Le groupe se remet en route, Arès en avant qui est aux anges et ne cesse de partir en avant et de revenir lorsque ses maîtres l’appellent quand il s’éloigne trop. Ils prennent la direction du nord, sur un petit sentier et continue d’avancer, ouvrant grand leurs yeux pour trouver cette bâtisse mais rien n’y fait, tout ce qu’ils voient, ce sont des hêtres à perte de vue. La résignation commence à se faire sentir.


— On ne trouvera jamais, soupire Melissa.
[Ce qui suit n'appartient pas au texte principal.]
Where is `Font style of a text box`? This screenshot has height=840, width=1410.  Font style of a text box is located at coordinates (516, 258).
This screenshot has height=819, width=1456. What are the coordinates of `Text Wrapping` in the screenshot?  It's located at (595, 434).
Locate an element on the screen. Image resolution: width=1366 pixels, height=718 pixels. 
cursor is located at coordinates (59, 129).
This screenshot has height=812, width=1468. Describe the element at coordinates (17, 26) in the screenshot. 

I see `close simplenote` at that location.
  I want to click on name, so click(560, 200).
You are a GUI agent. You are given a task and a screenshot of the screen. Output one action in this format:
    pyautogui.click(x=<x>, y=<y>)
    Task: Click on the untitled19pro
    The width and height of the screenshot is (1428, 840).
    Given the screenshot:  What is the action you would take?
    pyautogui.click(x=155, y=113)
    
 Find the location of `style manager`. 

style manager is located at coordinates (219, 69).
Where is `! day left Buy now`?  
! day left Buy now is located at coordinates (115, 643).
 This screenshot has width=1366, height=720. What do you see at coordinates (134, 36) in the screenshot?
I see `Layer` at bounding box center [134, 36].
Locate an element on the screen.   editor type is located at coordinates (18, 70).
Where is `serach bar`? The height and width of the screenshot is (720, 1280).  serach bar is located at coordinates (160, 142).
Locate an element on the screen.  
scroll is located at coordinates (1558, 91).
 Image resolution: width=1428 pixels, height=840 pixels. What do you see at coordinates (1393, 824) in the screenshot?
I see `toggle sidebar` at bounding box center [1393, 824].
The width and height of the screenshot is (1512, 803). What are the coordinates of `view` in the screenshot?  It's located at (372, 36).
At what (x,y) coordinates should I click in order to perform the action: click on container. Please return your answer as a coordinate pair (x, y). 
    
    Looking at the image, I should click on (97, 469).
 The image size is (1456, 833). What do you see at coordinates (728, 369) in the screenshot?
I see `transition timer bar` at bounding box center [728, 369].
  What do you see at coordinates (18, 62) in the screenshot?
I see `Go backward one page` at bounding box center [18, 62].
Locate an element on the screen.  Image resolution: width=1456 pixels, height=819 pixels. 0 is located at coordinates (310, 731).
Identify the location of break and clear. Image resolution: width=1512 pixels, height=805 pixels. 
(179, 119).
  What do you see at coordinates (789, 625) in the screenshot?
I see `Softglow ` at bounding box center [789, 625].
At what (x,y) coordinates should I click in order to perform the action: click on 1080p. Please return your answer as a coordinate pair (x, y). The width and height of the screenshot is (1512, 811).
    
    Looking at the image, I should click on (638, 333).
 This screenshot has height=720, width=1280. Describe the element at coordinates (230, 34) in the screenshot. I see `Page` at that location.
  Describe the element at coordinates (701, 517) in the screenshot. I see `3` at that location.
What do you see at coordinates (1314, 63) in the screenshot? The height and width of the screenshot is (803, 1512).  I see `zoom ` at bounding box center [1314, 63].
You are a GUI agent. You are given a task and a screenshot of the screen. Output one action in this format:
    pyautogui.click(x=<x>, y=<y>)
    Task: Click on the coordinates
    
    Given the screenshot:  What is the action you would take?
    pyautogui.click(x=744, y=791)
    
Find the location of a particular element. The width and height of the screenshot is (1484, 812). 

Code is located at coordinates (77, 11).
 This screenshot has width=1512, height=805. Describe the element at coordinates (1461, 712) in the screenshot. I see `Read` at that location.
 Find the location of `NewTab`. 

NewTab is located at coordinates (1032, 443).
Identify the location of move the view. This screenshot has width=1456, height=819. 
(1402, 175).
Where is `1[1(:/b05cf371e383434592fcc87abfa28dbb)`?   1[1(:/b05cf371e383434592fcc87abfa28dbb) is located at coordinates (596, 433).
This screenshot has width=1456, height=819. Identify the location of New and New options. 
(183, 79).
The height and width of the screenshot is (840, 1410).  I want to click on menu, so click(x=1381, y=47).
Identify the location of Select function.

Ian a raison, personne n’irait construire un manoir en plein cœur d’une forêt ! A cinq heures de la route la plus proche !

— Pourtant c’est un forum sérieux, se défend Jean. Toutes les infos que les mecs donnent sont fiables habituellement...

— Laisse tomber, dit Emilie. Un gars aura balancé cette info pour nous faire perdre notre temps. Au moins, on aura trouvé un chouette coin ! Et cette forêt est super pour se balader !

— D’accord avec Satan, renchérit Mathieu en utilisant le surnom qu’il donne à Emilie en raison de ses goûts musicaux et vestimentaires.


Celle-ci répond en lui faisant un doigt tout en lui tirant la langue.


— Redescendons. Au pire, on réessaiera demain.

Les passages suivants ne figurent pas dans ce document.